Under the banner of the Lock the Gate Alliance, about 100 demonstrators assembled outside Brisbane’s Convention Centre for the Queensland Gas Conference and exhibition on October 9 to protest their exclusion from the Australian Petroleum and Production Association’s (APPEA) inaugural Coal Seam Gas (CSG) Conference and Exhibition.
Lock the Gate formally requested that its observers be permitted entry to the conference seminars concerning “social licence to operate”.
The seminars — part of the conference’s “science and social trust stream” — were to “delve into the delicate balance of environmental responsibility, community need and commercial realities, with a focus on the all-important ‘social licence to operate’ issue in the context of true sustainability”, said the Conference brochure.

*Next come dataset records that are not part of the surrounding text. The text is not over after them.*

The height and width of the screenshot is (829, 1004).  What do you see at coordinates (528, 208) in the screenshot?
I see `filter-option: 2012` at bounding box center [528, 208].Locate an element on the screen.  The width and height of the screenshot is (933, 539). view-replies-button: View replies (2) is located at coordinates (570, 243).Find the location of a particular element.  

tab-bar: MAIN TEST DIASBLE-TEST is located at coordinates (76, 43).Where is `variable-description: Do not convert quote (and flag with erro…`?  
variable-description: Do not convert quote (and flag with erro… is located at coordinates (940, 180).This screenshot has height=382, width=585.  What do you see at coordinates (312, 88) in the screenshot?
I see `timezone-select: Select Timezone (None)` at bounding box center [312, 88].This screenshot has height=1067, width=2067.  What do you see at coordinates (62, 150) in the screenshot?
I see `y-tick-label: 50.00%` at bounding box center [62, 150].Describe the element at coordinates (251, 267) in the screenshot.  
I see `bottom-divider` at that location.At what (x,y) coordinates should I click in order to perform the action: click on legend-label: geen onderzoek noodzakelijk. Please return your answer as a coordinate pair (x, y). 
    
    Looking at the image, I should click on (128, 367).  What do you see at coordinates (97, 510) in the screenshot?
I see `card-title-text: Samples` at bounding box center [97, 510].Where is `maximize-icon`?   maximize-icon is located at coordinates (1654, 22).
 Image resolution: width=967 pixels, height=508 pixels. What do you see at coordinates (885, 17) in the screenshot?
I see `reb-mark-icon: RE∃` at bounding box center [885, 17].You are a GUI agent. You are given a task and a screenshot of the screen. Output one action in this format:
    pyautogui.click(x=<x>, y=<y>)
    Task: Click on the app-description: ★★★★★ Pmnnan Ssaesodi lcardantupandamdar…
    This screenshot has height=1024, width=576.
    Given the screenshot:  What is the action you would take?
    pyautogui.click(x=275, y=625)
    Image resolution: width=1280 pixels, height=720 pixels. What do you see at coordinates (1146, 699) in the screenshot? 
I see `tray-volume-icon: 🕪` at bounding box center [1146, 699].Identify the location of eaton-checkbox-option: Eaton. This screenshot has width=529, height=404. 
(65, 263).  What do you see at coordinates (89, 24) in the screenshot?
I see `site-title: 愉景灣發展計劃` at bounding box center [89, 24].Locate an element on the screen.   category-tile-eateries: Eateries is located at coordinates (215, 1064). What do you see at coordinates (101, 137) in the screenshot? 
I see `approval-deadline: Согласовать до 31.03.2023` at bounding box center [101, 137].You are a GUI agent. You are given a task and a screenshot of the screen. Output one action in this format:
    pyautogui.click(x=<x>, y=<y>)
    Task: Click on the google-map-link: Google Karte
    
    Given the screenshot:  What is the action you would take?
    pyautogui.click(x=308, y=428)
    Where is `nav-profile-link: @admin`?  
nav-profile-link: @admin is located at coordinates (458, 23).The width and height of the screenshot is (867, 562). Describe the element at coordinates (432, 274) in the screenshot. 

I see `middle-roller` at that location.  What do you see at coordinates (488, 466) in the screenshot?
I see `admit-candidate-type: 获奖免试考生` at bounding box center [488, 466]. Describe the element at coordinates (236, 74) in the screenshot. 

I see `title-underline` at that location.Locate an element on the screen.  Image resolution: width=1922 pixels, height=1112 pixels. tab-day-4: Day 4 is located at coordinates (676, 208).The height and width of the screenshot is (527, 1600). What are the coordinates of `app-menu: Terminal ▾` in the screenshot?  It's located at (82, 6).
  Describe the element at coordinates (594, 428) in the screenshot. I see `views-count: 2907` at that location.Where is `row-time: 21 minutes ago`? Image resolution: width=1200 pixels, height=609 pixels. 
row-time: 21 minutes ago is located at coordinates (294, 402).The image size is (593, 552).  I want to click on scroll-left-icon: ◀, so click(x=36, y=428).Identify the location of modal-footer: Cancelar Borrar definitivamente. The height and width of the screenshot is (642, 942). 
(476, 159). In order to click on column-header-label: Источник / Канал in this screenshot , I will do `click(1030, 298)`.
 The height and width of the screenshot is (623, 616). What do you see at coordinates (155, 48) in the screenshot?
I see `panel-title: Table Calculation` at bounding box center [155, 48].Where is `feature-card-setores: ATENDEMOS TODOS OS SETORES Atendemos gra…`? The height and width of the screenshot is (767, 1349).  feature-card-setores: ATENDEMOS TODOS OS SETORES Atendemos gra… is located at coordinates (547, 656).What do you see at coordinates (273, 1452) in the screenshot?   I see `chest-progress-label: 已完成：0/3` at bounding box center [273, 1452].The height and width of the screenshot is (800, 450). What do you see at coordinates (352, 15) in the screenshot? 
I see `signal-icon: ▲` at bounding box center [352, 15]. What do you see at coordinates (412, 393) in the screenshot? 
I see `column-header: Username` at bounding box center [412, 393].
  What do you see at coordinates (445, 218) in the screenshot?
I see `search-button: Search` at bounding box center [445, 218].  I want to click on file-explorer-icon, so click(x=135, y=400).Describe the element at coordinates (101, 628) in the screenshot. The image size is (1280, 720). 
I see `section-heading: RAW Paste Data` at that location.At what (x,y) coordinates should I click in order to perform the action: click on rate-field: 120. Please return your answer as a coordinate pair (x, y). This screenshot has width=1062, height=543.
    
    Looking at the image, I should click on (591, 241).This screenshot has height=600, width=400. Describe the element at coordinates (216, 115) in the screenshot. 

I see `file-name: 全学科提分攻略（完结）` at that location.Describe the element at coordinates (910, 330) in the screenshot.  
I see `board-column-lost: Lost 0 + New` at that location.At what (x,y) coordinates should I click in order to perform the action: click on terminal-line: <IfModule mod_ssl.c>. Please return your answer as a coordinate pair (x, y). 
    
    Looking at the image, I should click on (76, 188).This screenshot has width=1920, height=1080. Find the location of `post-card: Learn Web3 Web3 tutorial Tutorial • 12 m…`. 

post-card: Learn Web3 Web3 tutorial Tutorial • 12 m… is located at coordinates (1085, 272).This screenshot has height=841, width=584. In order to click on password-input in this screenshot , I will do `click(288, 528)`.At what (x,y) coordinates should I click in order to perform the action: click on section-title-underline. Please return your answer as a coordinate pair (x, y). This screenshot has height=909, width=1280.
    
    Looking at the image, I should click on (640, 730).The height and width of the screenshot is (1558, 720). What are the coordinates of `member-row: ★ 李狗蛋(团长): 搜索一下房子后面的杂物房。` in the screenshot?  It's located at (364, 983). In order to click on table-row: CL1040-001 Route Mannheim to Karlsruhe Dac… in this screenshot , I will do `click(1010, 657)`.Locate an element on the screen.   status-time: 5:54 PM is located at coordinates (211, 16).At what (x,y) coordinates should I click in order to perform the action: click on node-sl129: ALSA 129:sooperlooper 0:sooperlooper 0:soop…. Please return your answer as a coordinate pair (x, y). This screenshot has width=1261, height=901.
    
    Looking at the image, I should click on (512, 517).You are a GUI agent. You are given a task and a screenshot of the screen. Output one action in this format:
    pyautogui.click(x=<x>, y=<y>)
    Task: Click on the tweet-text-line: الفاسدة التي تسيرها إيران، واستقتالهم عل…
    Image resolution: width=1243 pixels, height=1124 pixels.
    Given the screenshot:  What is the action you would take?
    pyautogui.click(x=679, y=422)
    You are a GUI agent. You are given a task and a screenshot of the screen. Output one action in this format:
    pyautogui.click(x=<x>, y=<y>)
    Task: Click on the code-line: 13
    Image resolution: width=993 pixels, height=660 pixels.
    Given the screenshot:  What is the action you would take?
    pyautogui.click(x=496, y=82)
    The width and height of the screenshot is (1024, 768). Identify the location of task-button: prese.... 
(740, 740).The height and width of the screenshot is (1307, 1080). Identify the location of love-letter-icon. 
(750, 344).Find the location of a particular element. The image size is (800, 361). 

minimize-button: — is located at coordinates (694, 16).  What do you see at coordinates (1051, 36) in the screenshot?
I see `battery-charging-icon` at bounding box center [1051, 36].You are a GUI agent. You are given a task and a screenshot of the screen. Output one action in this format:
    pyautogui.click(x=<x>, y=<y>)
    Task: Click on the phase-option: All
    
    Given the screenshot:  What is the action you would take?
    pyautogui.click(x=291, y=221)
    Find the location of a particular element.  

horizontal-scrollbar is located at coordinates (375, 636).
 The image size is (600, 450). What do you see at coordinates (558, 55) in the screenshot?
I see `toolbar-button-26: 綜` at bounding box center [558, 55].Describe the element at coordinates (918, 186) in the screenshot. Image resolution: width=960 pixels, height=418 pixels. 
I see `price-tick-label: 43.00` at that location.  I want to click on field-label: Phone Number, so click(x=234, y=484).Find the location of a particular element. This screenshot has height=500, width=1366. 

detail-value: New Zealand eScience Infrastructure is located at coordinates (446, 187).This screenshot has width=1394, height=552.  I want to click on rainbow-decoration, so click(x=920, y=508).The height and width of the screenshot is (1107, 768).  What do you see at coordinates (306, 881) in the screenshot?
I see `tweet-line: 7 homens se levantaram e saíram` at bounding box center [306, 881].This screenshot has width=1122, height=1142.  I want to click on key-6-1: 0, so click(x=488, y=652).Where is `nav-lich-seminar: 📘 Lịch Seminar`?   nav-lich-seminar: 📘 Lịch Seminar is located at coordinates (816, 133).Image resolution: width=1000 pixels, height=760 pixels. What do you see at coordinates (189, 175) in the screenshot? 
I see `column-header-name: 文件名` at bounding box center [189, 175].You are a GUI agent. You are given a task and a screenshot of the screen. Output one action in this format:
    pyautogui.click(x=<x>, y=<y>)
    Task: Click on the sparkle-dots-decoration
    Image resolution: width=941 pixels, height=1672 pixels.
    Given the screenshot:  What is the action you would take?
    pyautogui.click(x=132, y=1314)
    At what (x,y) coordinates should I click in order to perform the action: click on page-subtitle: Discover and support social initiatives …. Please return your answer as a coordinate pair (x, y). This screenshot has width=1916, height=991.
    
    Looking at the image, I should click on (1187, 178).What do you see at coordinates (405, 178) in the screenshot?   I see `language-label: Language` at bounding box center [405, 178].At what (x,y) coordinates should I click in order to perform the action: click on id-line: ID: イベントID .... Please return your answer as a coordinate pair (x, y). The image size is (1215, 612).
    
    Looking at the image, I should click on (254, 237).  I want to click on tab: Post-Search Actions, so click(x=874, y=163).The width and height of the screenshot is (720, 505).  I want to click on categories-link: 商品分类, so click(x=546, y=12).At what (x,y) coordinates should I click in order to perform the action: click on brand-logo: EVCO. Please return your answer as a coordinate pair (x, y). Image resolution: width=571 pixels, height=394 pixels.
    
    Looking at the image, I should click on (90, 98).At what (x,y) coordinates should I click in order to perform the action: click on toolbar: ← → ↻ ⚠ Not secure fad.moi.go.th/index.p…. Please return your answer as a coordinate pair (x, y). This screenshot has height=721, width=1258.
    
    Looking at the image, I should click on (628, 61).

Conference organisers APPEA rejected the written request, leading Lock the Gate and affiliated community groups to organise a “People’s Social Licence Conference”.
LTGA President Drew Hutton said in an October 6 statement: “Present at these discussions we see major corporate consultancies, marketing agencies and of course CSG mining companies — but not one genuine representative from any of the Australian communities currently faced with intensive CSG operations in their area.
“This approach is typical of the manner in which CSG mining, as promoted by APPEA, has been rolled out across large areas of Queensland — with little to no genuine regard for the concerns of landholders and regional communities.”